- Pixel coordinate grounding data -

-*-*-

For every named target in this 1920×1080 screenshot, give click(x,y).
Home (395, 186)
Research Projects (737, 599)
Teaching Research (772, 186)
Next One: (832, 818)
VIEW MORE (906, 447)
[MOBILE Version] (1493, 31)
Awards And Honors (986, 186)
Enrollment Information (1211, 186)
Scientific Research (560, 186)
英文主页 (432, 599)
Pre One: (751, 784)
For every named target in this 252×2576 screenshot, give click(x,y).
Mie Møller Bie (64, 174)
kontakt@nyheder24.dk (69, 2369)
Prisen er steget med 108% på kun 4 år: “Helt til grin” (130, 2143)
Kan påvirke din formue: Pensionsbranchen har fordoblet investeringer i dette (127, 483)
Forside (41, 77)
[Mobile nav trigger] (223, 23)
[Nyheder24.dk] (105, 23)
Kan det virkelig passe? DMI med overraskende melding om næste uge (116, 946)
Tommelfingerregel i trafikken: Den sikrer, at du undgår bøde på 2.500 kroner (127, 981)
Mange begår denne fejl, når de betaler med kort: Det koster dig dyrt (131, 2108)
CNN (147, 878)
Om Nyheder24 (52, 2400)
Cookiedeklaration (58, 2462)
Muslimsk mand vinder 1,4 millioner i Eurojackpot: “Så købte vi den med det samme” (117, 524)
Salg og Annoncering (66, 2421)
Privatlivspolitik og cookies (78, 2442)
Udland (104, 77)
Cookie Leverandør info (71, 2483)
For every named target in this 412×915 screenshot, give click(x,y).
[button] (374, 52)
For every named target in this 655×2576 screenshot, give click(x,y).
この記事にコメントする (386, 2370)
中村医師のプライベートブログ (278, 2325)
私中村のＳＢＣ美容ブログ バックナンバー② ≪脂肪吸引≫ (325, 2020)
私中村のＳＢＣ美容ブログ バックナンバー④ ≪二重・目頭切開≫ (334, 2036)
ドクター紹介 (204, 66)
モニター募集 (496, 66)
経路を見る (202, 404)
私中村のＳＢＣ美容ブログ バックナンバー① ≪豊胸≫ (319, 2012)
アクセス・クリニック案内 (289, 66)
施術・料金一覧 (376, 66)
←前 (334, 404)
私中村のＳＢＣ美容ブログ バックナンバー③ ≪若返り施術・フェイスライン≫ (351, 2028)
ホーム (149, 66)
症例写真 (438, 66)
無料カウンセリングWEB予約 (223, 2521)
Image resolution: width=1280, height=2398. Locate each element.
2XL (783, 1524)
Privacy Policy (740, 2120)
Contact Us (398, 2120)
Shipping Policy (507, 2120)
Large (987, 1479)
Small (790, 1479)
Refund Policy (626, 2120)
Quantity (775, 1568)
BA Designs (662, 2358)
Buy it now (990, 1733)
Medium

-*-*-

- WHAT YOU ARE ASKED TO DO -
With the first line being the one containing "私中村のＳＢＣ美容ブログ バックナンバー④ ≪二重・目頭切開≫ (334, 2036)" and the last line the one containing "BA Designs (662, 2358)", transcribe exactly the lines above that fall in that range.

- OUTPUT FOR THIS EXERCISE -
私中村のＳＢＣ美容ブログ バックナンバー④ ≪二重・目頭切開≫ (334, 2036)
ドクター紹介 (204, 66)
モニター募集 (496, 66)
経路を見る (202, 404)
私中村のＳＢＣ美容ブログ バックナンバー① ≪豊胸≫ (319, 2012)
アクセス・クリニック案内 (289, 66)
施術・料金一覧 (376, 66)
←前 (334, 404)
私中村のＳＢＣ美容ブログ バックナンバー③ ≪若返り施術・フェイスライン≫ (351, 2028)
ホーム (149, 66)
症例写真 (438, 66)
無料カウンセリングWEB予約 (223, 2521)
Image resolution: width=1280, height=2398. Locate each element.
2XL (783, 1524)
Privacy Policy (740, 2120)
Contact Us (398, 2120)
Shipping Policy (507, 2120)
Large (987, 1479)
Small (790, 1479)
Refund Policy (626, 2120)
Quantity (775, 1568)
BA Designs (662, 2358)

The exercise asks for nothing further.